Yes, that's right, your or your family's addiction to rugby and cricket has helped this far-flung outpost of Rupert Murdoch's media hegemony grow into a very handy little earner.
If you've got money in Sky - rather than spending money on Sky - you'll be rubbing your hands in the knowledge that the network's clout in the market has grown considerably since its birth in 1990.
So much so that around 38 per cent of New Zealand homes now have one of its ugly black boxes - in total it has nearly 600,000 subscribers.
It's gained some 33,000 new subscribers in the 2003-04 financial year and the revenue during that period zipped up 12.6 per cent to $440 million.
And its customers - you and me - are watching more of it. While news and sports viewing numbers have been static, overall viewing figures have apparently reached an all-time high on the back of new channels like Disney, UKTV and the History Channel. Its 84 channels have just under 20 per cent of the share of the viewing market these days.
Nice fat sums for those with a buck invested in the thing, but what about those of us forming the cash cow that's being milked?
I was interested to read a comment from Sky TV boss John Fellet in this paper last weekend. Said Fellet: "What you learn in this job is that there's no such thing as bad programming."
Translation: "We can play any old crap we want to and you saps will watch it."
In mitigation, Fellet was reacting to a sniffy comment made by a bloke from the Television Broadcasters Council, which represent the free-to-air lot, who sneered in the same story that trying to find something [to watch] on those 84 channels can be a pretty thankless task. Well, yes. But as I said in this column a month or so ago, more choice is better than less even if you still can't find something to watch during any given hour.
But really there is no defence for such blatant condescension from Fellet. While pay-TV, particularly digital pay-TV, is about having a plethora of channels to cater to a plethora of audiences, it should also be about quality.
To believe that anything - presumably outside All Black and Super 12 games - will do to fill those 84 channels is to treat your paying customers with contempt.

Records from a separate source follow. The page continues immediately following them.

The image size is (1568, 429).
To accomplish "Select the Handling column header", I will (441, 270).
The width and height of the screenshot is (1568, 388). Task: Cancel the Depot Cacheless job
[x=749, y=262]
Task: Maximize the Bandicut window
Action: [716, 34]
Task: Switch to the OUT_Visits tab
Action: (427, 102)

To openly say it: beyond understanding.
Of course Fellet is not a programmer. But if he had his way?
"I can't stand the reality TV revolution," he told the Herald last week. "If it was up to me, we'd just show John Wayne movies and baseball games." Swell.
The sky may seem to be the limit for making money from Sky. However, with Fellet's attitude, things are looking rather limited for its ever-growing number of paying viewers.